Sunday congregations of Christians and Friday prayers for Muslims are also repeated, as the faithful await the end of the world and Judgment Day. The repetition here is to remind people of God who should be obeyed; The laws that must be followed. The purpose of repetition is to secure alignment with the same idea. In Hinduism, Buddhism and Jainism, ritual repetition has a different purpose.
Hinduism, Buddhism and Jainism are based on reincarnation. You live the same life over and over again or become free. Trapment is when you live without insight and believe that the world will be as you wish. Freedom comes when you gain insight into how the world will not be controlled by your will. Insight is gained by performing the same act over and over, such as a name of God, or a mantra, or a ritual, daily, weekly, fortnightly, monthly, quarterly, yearly. But with awareness.
When you stir the milk repeatedly, in a rhythmic manner, the butter separates. When you grind corn over and over again, a finer flour is formed. When you do a task over and over again, your level of efficiency improves. When you keep doing the same thing over and over, you start seeing nuances, subtle differences that you were unaware of when you started. With sincere attention to the Ramayana that is repeated over and over again, you begin to find layers of meaning within it. When you listen to the aarti, you get the insight that was left before you. Thus repetition is not about alignment, but about enlightenment, igniting awareness so that you can see what no one else has seen.

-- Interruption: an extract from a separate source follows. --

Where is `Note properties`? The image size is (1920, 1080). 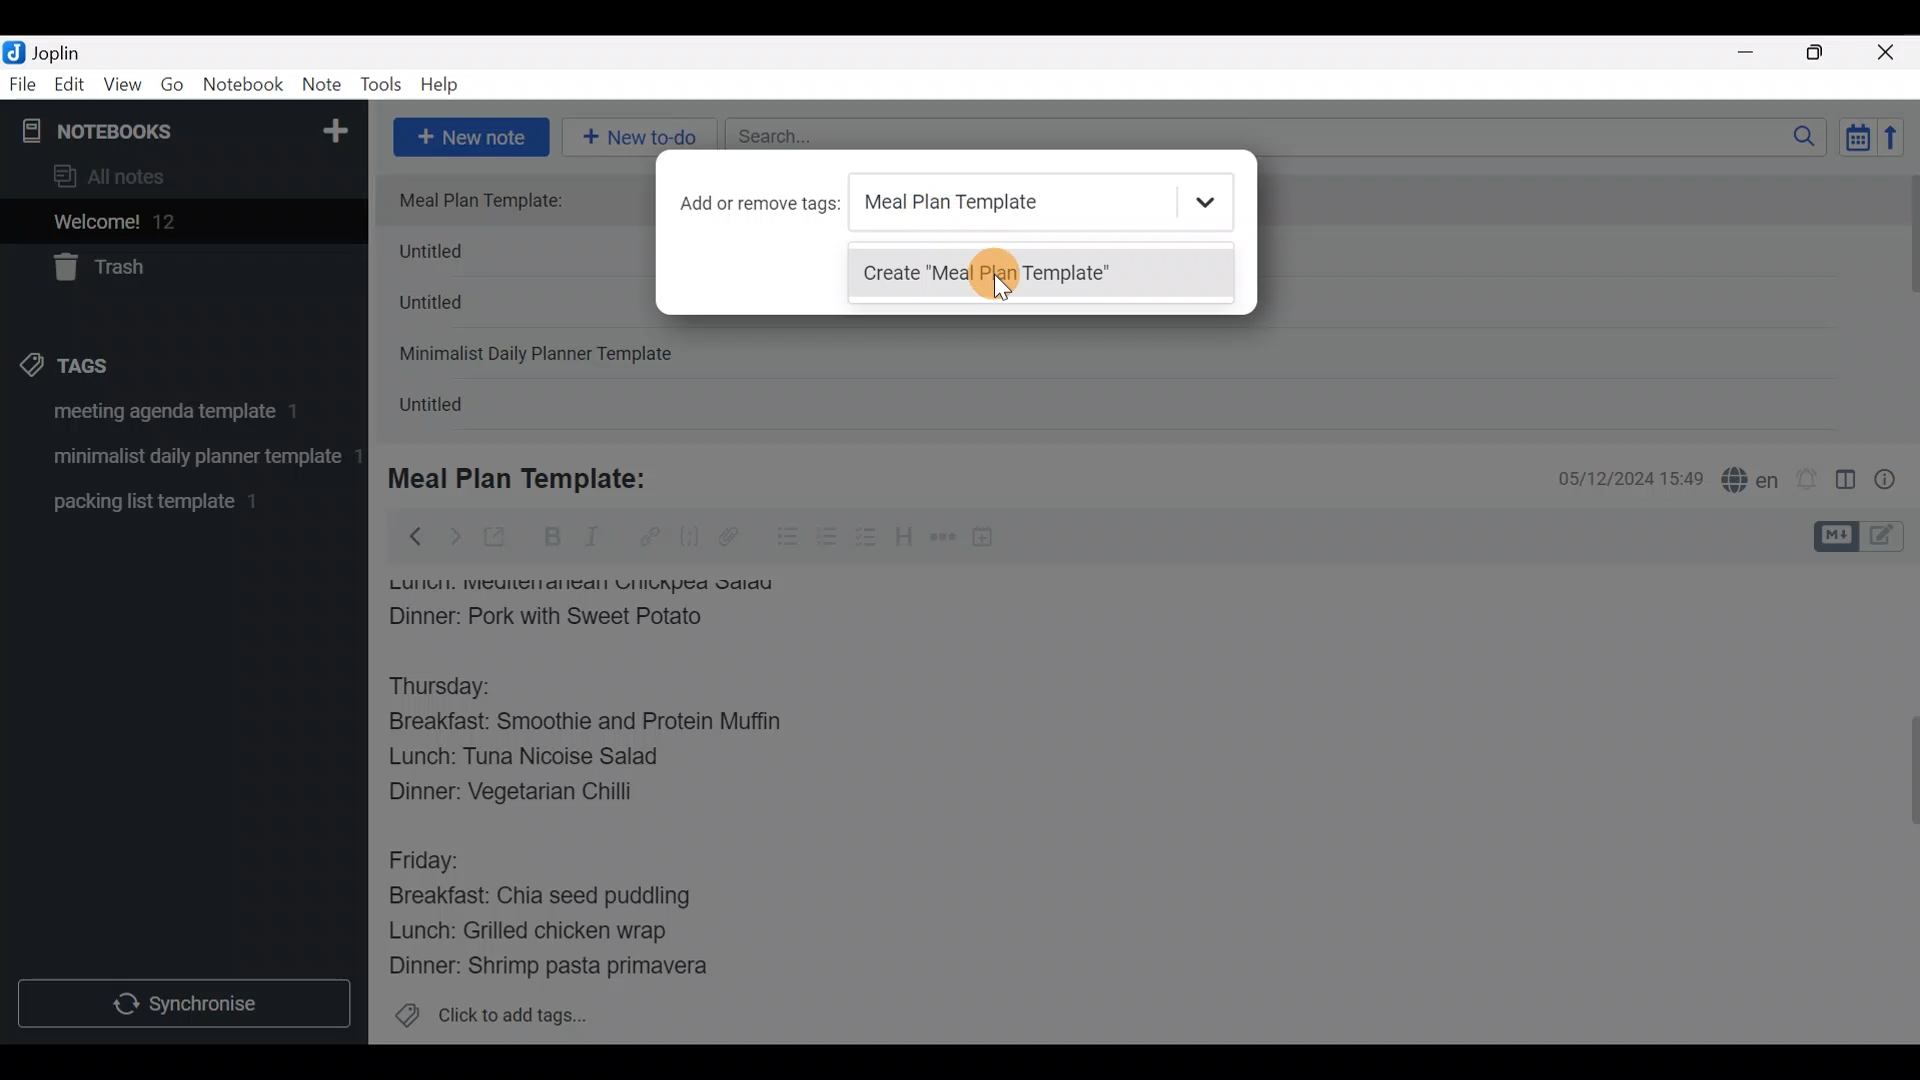
Note properties is located at coordinates (1894, 481). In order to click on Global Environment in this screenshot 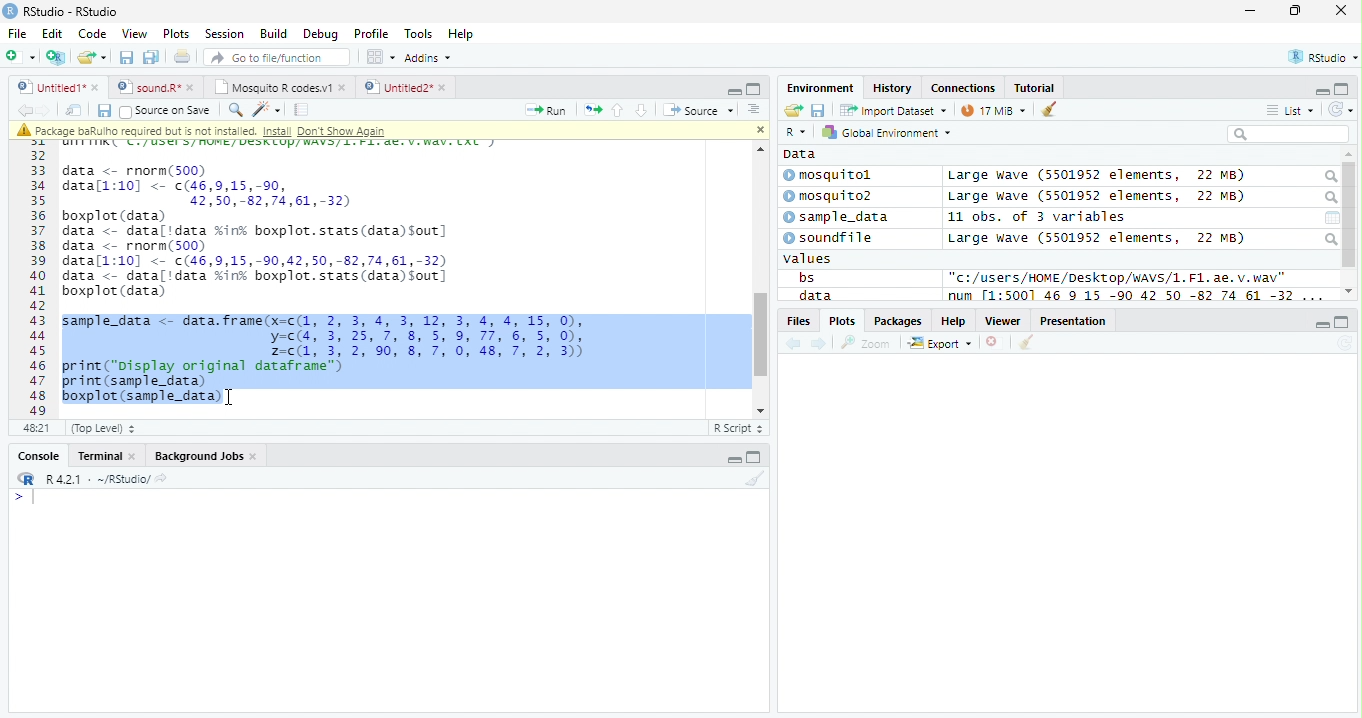, I will do `click(884, 131)`.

The rituals of the temple are based on the cycles of Moon (month), Surya (year), Venus (8 years), Jupiter (12 years). Repetition creates a sense of order. But repetition is linked to change: the change of seasons, the change of tides. This change is cyclic. But a shift can break the cycle and create a spiral. Therefore Vishnu holds in his hands the symbols of both options: the chakra chakra (representing being trapped) and the conch spiral (representing freedom).
In a world that celebrates innovation and invention and believes that a better world is created by discarding the past, it is important to revisit the past and appreciate the power of repetition.